[Public Draft v0.0] AGI: The Depth of Our Uncertainty
[The intent is for this to become a post making a solid case for why our ignorance about AGI implies near-certain doom, given our current level of capability:alignment efforts.]
[I tend to write lots of posts which never end up being published, so I’m trying a new thing where I will write a public draft which people can comment on, either to poke holes or contribute arguments/ideas. I’m hoping that having any engagement on it will strongly increase my motivation to follow through with this, so please comment even if just to say this seems cool!]
[Nothing I have planned so far is original; this will mostly be exposition of things that EY and others have said already. But it would be cool if thinking about this a lot gives me some new insights too!]
Entropy is Uncertainty
Given a model of the world, there are lots of possibilities that satisfy that model, over which our model implies a distribution.
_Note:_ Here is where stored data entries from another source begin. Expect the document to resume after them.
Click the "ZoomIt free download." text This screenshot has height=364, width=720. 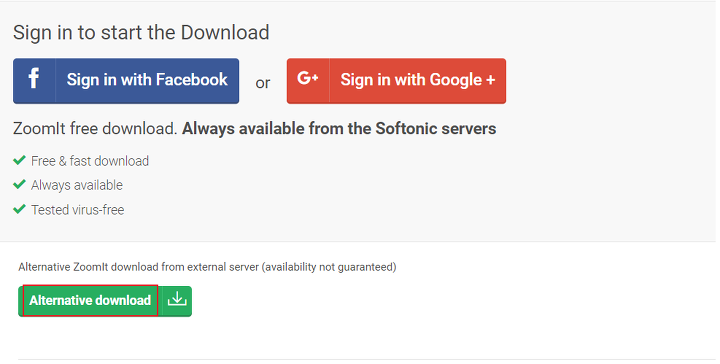95,129
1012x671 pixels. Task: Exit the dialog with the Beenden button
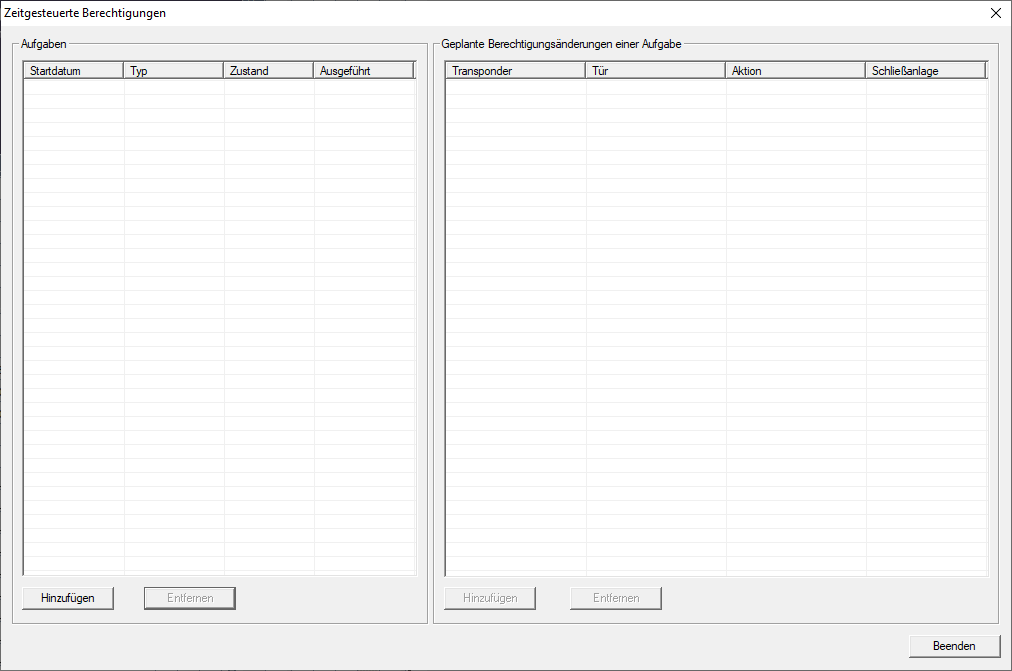point(954,646)
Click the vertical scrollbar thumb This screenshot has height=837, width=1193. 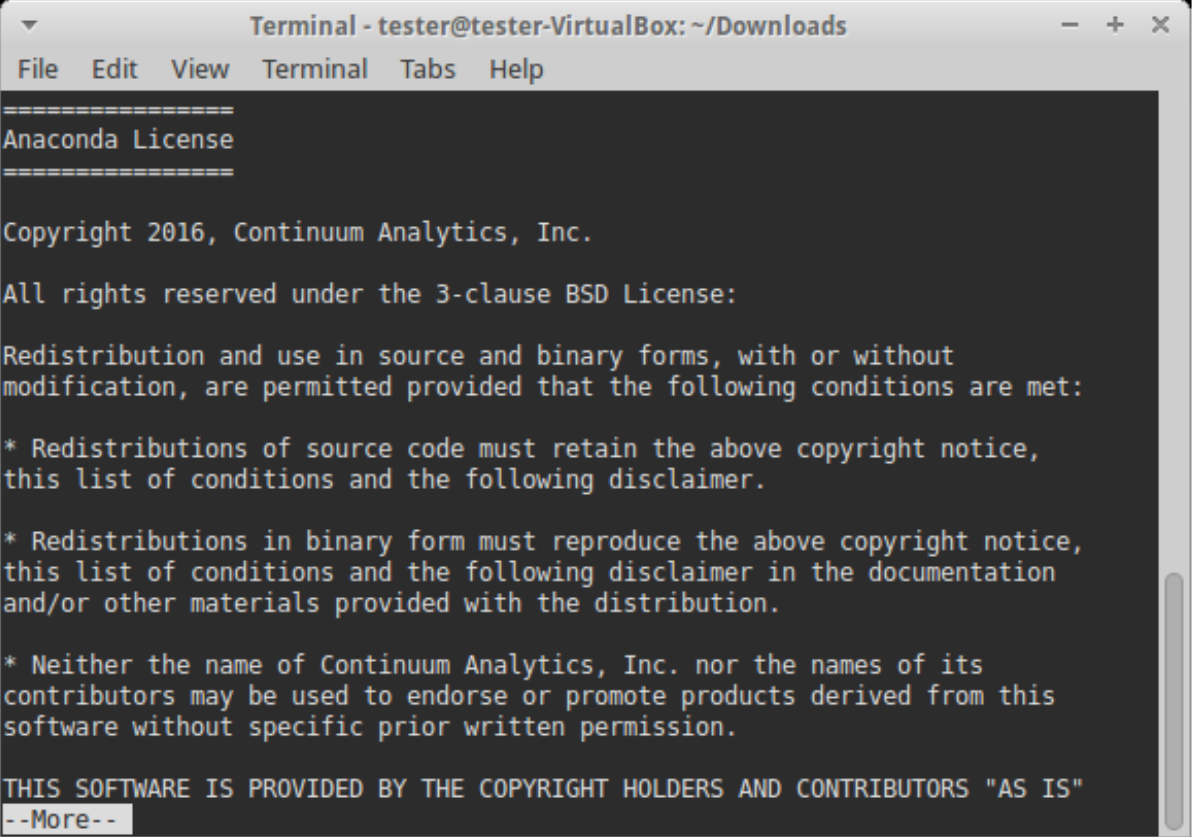tap(1176, 700)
There is a mathematically inevitable way to quantify the uncertainty latent in such a model, called entropy.
A model is subjective in the sense that it is held by a particular observer, and thus entropy is subjective in this sense too. [Obvious to Bayesians, but worth spending time on as it seems to be a common sticking point]
This is in fact the same entropy that shows up in physics!
Engine Efficiency
But wait, that implies that temperature (defined from entropy) is subjective, which is crazy! After all, we can measure temperature with a thermometer. Or define it as the average kinetic energy of the particles (in a monoatomic gas, in other cases you need the potential energy from the bonds)! Those are both objective in the sense of not depending on the observer.
That is true, as those are slightly different notions of temperature. The objective measurement is the one important for determining whether something will burn your hand, and thus is the one which the colloquial sense of temperature tracks. But the definition entropy is actually more useful, and it’s more useful because we can wring some extra advantage from the fact that it is subjective.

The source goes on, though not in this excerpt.